January 19, 2017 / 1:30 AM / 2 years ago

Leader of Australia's biggest state economy quits politics

SYDNEY (Reuters) - The leader of Australia’s biggest state economy, New South Wales (NSW), on Thursday announced his resignation from politics two years out from the next election, citing ill-health in his family as one reason for his surprise departure.

State Premier Mike Baird, the leader of Australia's biggest state economy, New South Wales (NSW), announces his resignation during a media conference in Sydney, Australia, January 19, 2017. AAP/Paul Miller/via REUTERS ATTENTION EDITORS - THIS IMAGE WAS PROVIDED BY A THIRD PARTY. EDITORIAL USE ONLY. NO RESALES. NO ARCHIVE. AUSTRALIA OUT. NEW ZEALAND OUT.

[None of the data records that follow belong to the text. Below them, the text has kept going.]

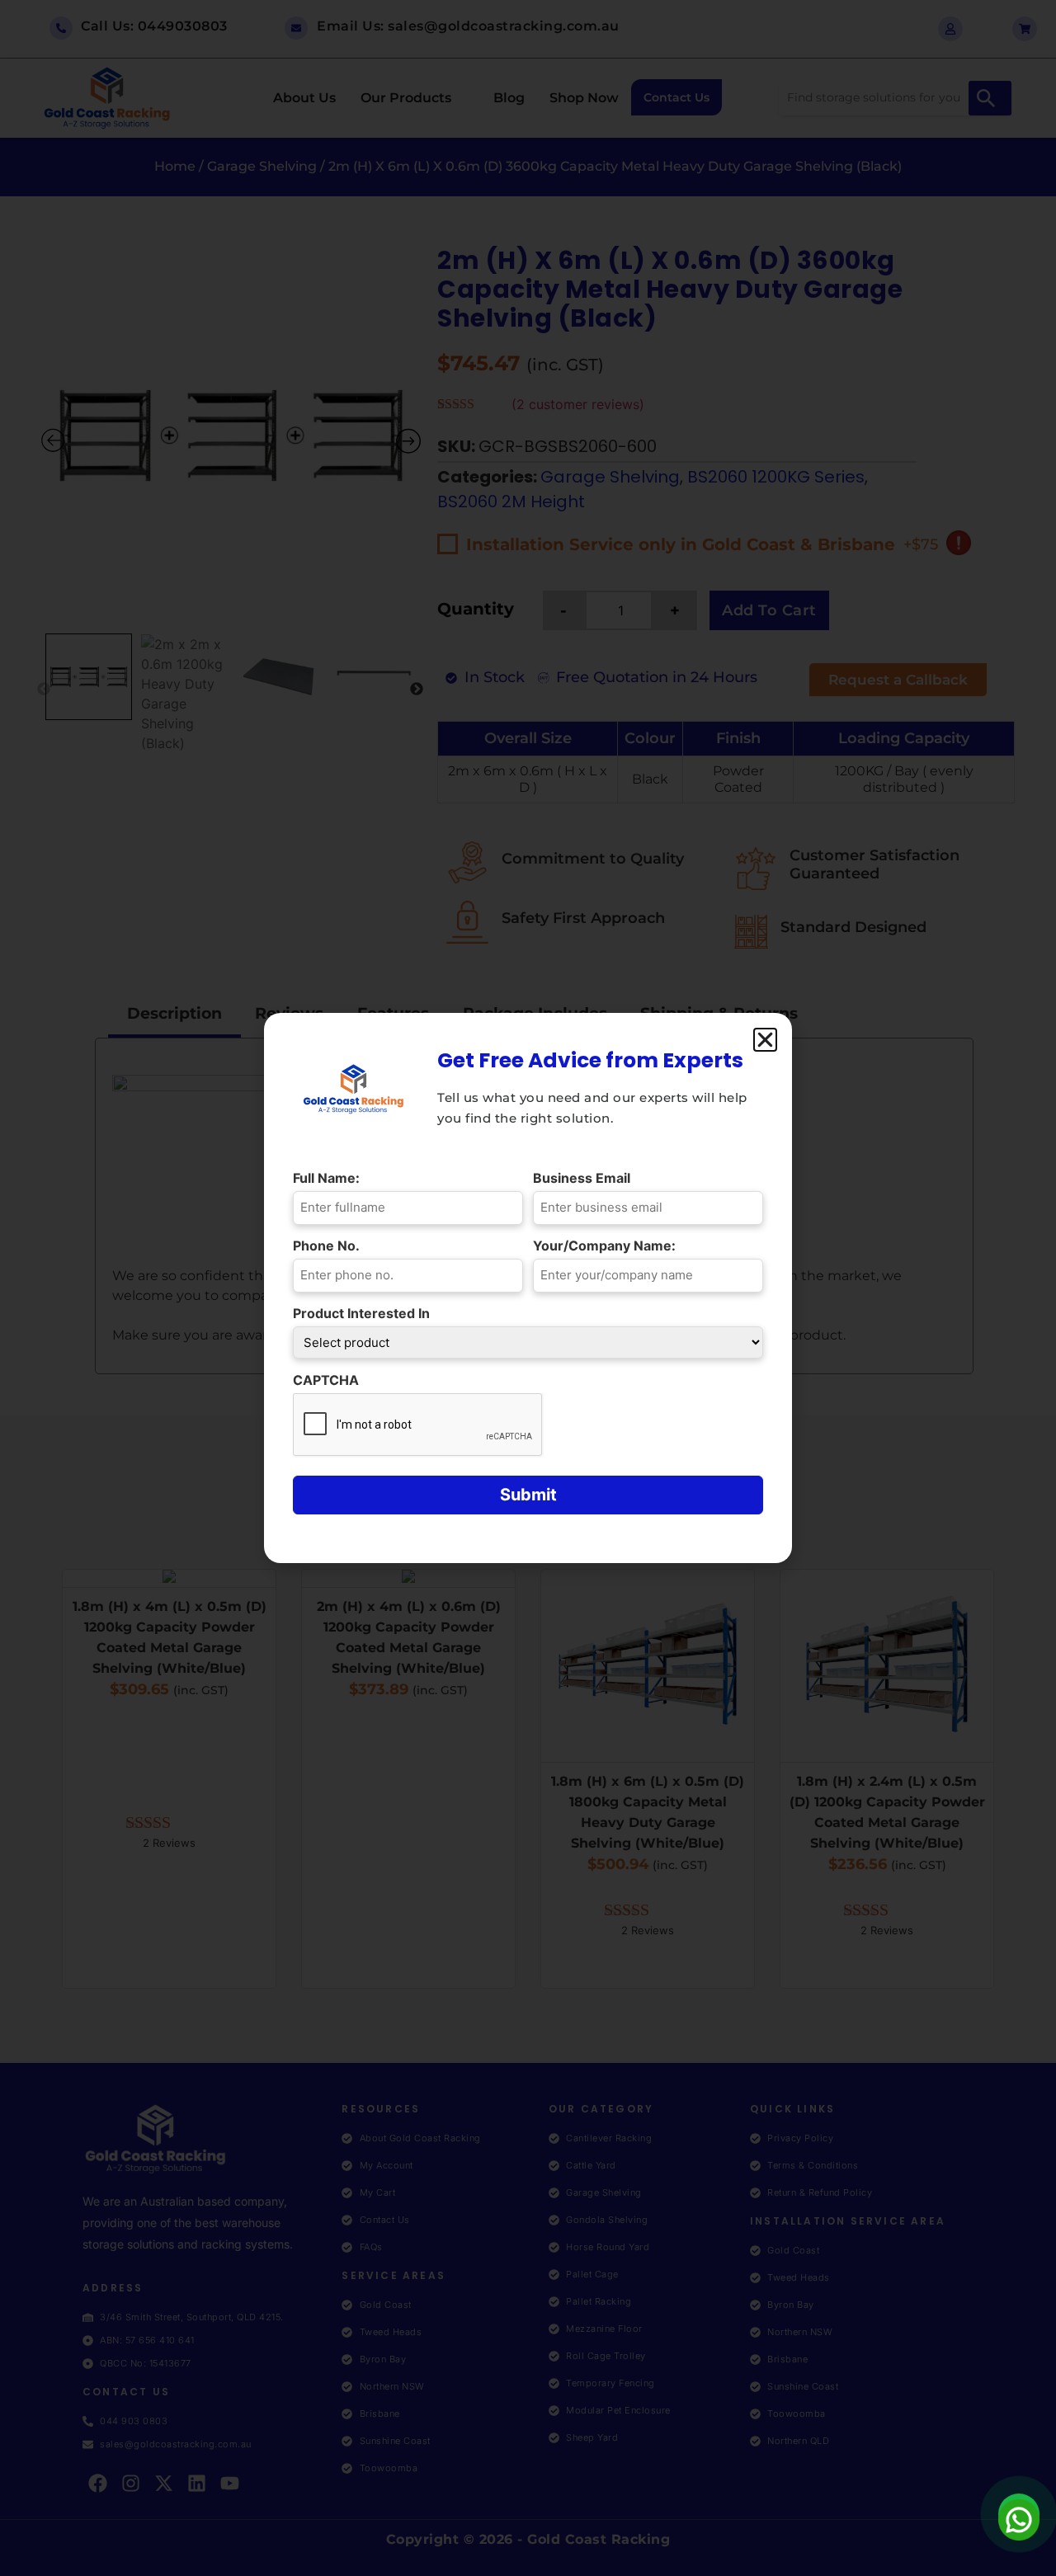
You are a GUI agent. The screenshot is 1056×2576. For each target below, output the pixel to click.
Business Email (586, 1177)
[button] (765, 1039)
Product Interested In (365, 1313)
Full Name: (330, 1177)
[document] (528, 1288)
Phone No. (330, 1245)
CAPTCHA (326, 1380)
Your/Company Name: (608, 1245)
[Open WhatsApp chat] (1019, 2514)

State Premier Mike Baird has overseen major privatisation and infrastructure investment in Australia’s most populous state, which is worth A$530 billion ($398.19 billion) and larger than the economies of Thailand, Malaysia and the Philippines.

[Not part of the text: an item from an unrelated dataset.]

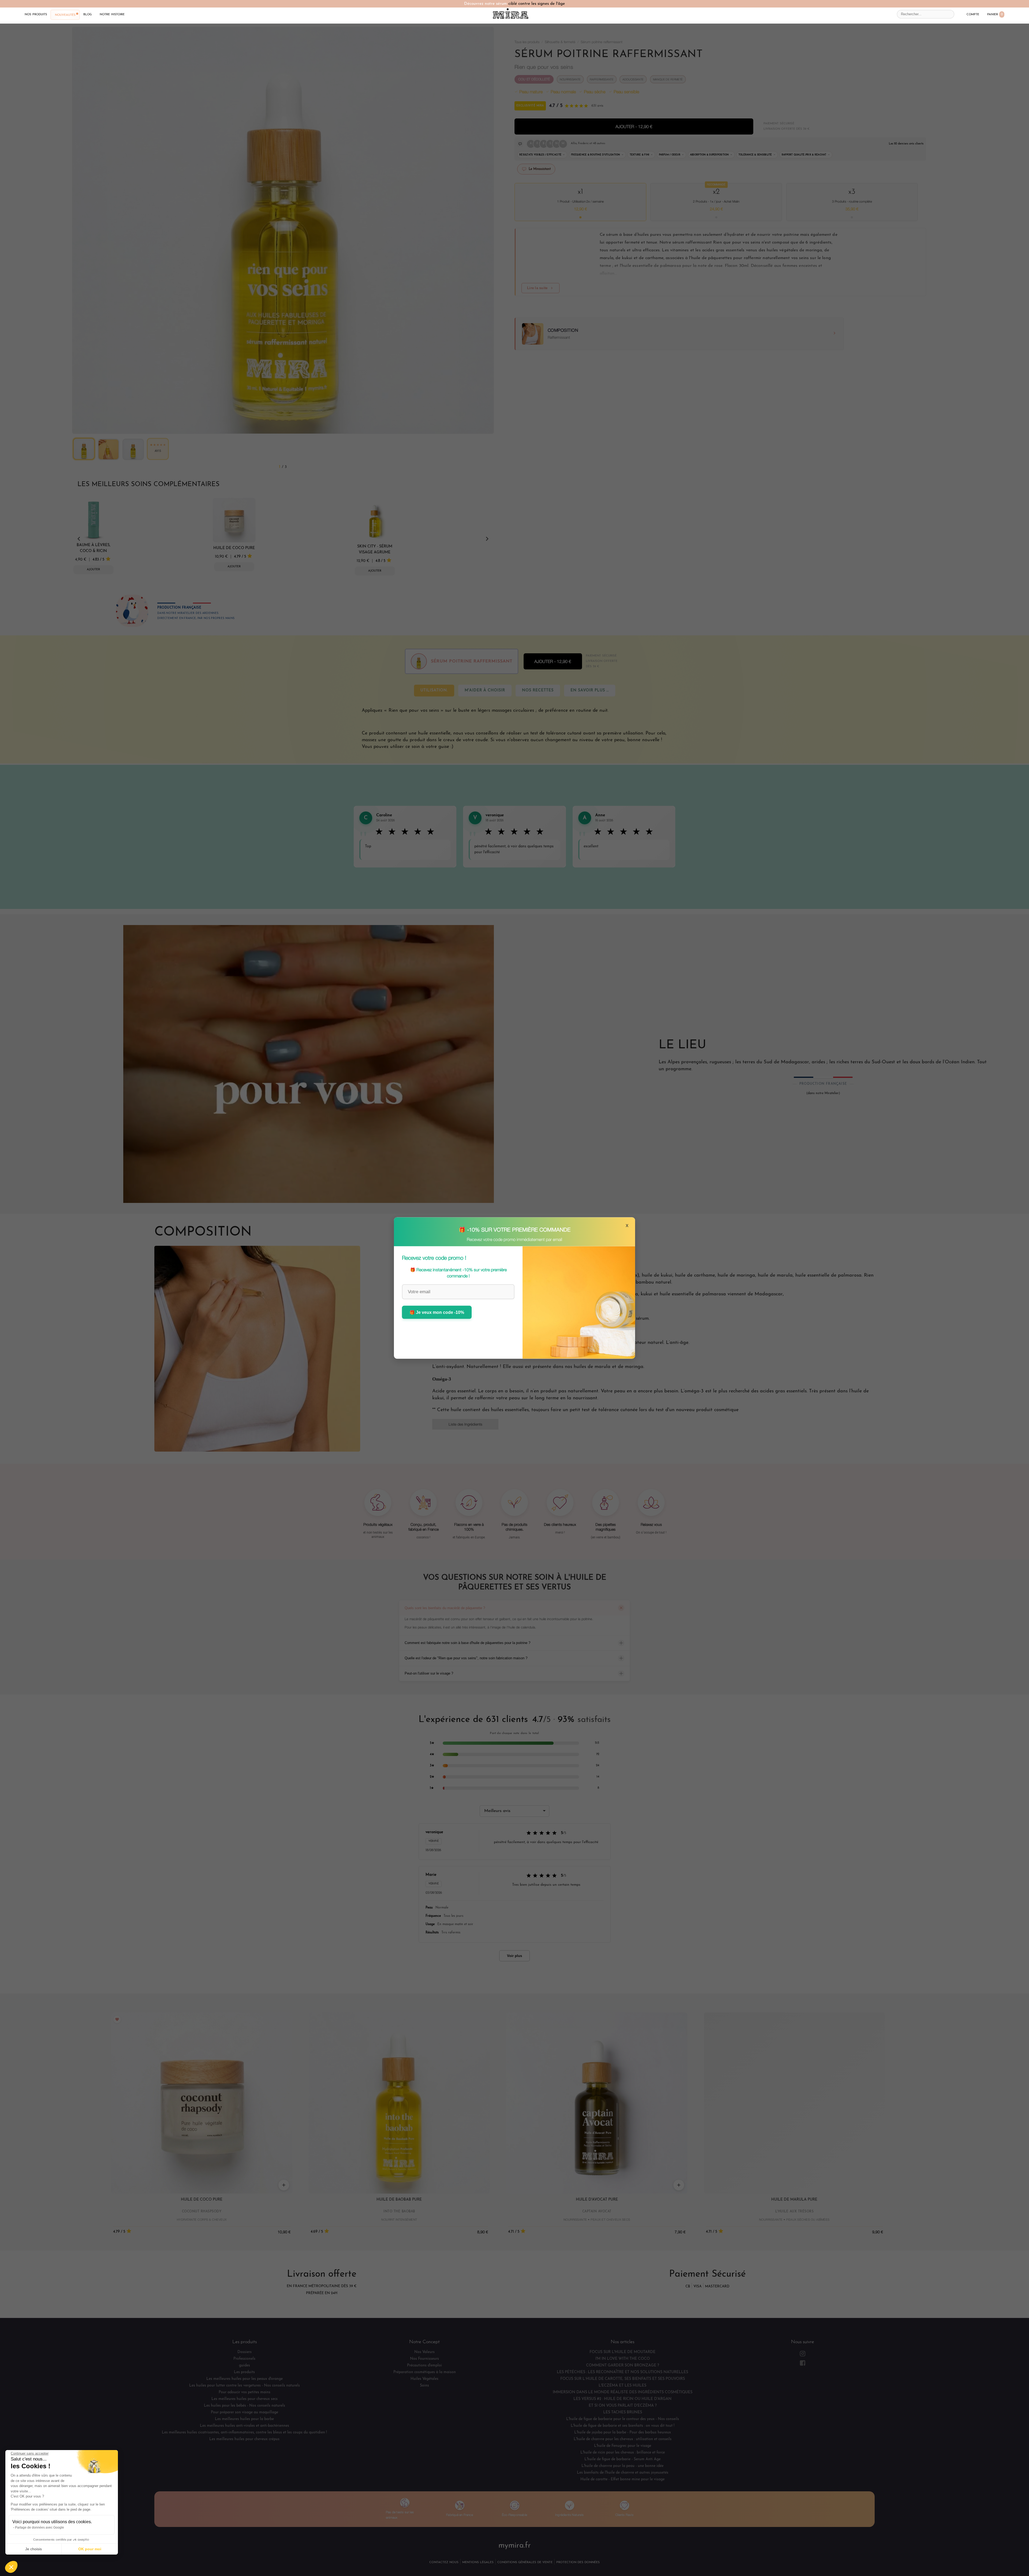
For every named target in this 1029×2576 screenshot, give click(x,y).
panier (995, 14)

“I said many times I didn’t want to become a career politician,” 48-year-old Baird told reporters in Sydney.

“I wanted to go as hard as I could for as long as I could and then step aside. Well, today, I am making good on that pledge.”

The NSW economy accounts for 31 percent of Australia’s gross domestic product with a population of 7.3 million.

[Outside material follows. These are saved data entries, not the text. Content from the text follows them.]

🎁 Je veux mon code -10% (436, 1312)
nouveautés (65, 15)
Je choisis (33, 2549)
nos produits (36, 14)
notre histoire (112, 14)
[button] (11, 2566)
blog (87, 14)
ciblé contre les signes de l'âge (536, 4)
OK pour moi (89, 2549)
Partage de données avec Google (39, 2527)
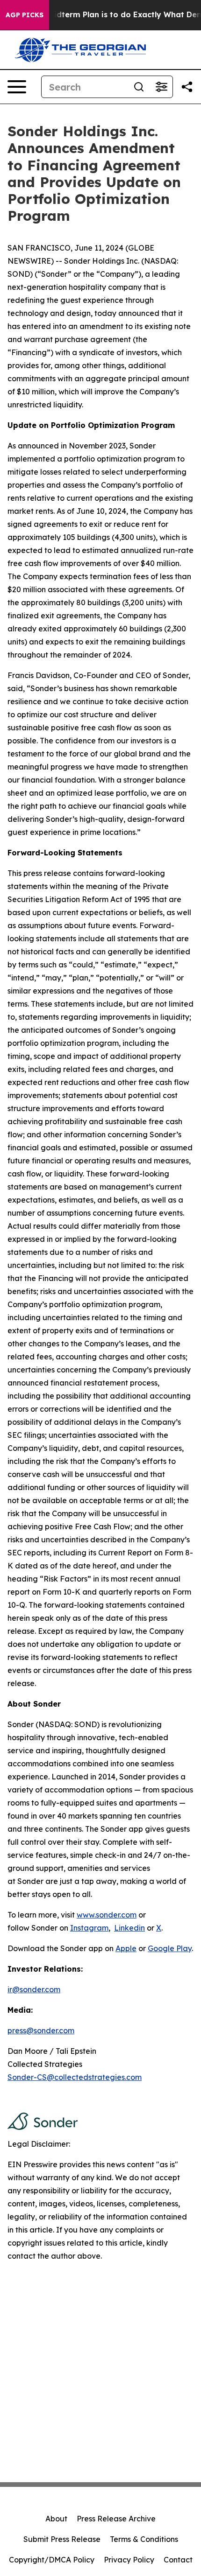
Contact (178, 2559)
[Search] (139, 87)
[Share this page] (187, 86)
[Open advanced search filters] (161, 87)
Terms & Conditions (144, 2539)
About (56, 2518)
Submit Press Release (61, 2539)
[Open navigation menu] (16, 86)
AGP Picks (24, 15)
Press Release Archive (116, 2518)
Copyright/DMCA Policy (51, 2559)
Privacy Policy (129, 2559)
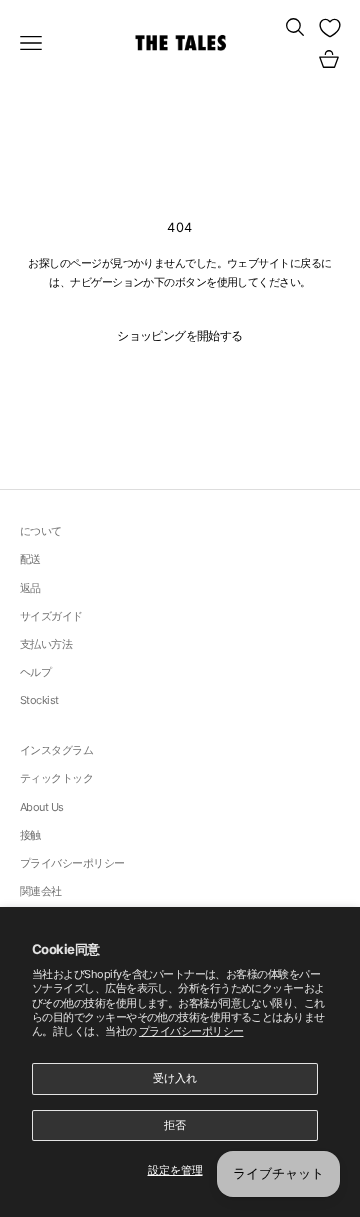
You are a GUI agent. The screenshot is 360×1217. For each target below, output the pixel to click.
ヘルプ (35, 672)
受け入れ (175, 1078)
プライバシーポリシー (191, 1031)
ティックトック (56, 778)
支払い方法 (46, 644)
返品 (30, 588)
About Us (42, 807)
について (41, 531)
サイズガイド (51, 616)
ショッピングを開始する (179, 335)
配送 (30, 559)
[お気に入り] (330, 28)
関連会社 (41, 891)
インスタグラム (56, 750)
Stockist (39, 700)
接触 (30, 835)
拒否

In recent years NSW has seen sustained investment in infrastructure funded by a wave of privatisations, the most recent being the A$16.2 billion sale of power networks Ausgrid in October and TransGrid to an international consortium of funds for A$10.26 billion in November 2015.

A vote to replace Baird will be held next week, with state treasurer Gladys Berejiklian seen as the front runner.

Berejiklian has worked closely with Baird on the privatisation plans so a promotion to leadership is expected to see a continuation of current NSW economic policies.

“Berejiklian and Baird have committed to infrastructure investment through privatisations. Should she become premier, I can’t see any change in that,” said Peter Chen, professor of political science, University of Sydney.

The new state leader will be in place for the next asset sale by NSW, a 50.4 percent stake in Endeavour Energy that powers parts of southern Sydney and is expected to attract bids of around A$4 billion.

Baird has been Australia’s most popular state leader, comfortably securing re-election in 2015, but was forced into several embarrassing u-turns last year after banning greyhound racing and restricting the purchasing alcohol across the state.

Despite those blemishes on his record, Baird had long been seen as a future leader of the country’s ruling Liberal Party, especially as current conservative Prime Minister Malcolm Turnbull remains under sustained pressure.